----- LISTED RECORDS

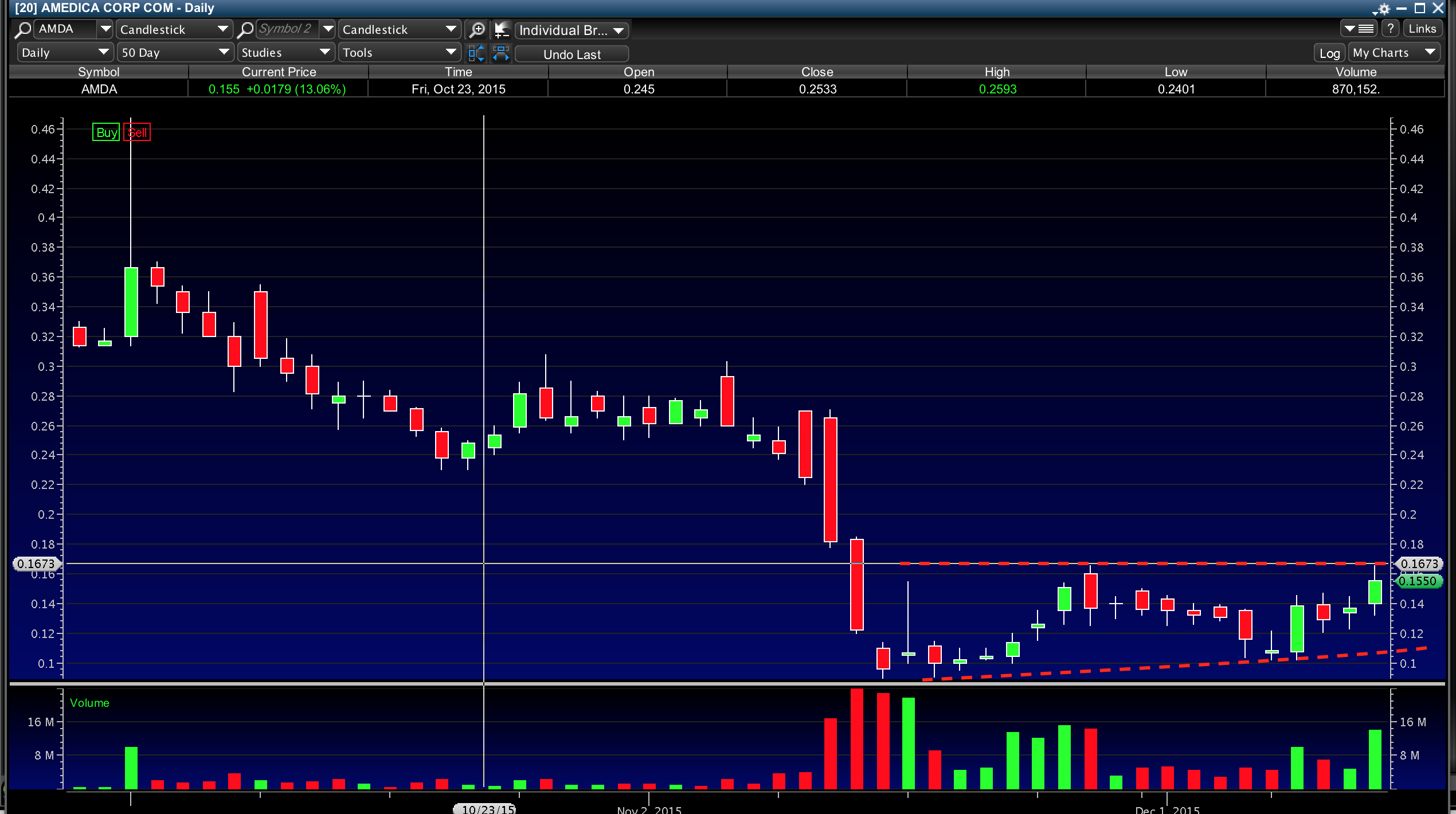Click the horizontal expand chart icon
Image resolution: width=1456 pixels, height=814 pixels.
[x=501, y=53]
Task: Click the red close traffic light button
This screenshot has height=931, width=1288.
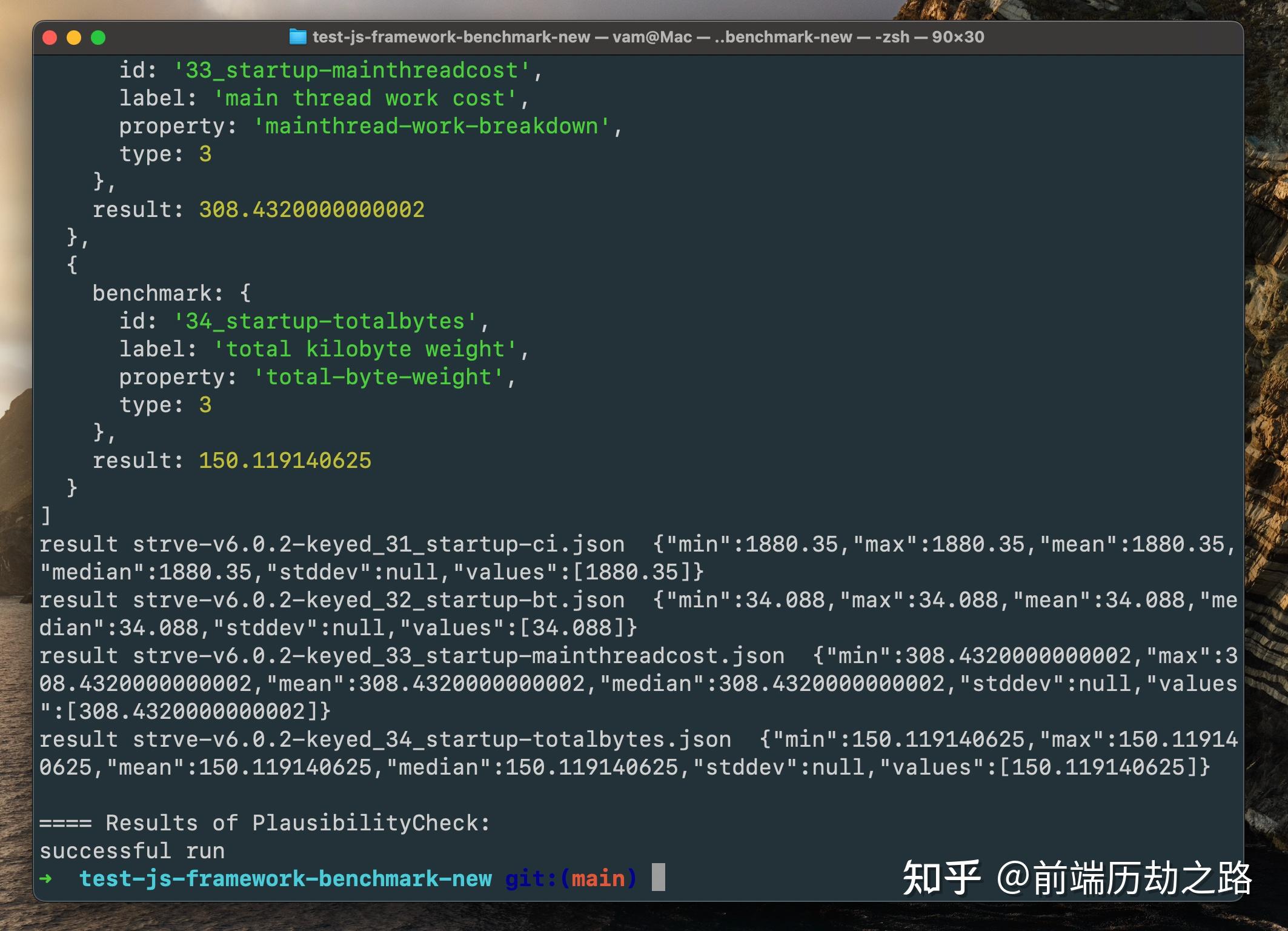Action: coord(48,37)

----------

**TASK DESCRIPTION**
Word for word, give again the lines from the line with "Task: Click the" through the end of the records above, with both ends included and the pictures left out.

**OUTPUT BELOW**
Task: Click the red close traffic light button
This screenshot has height=931, width=1288.
Action: coord(48,37)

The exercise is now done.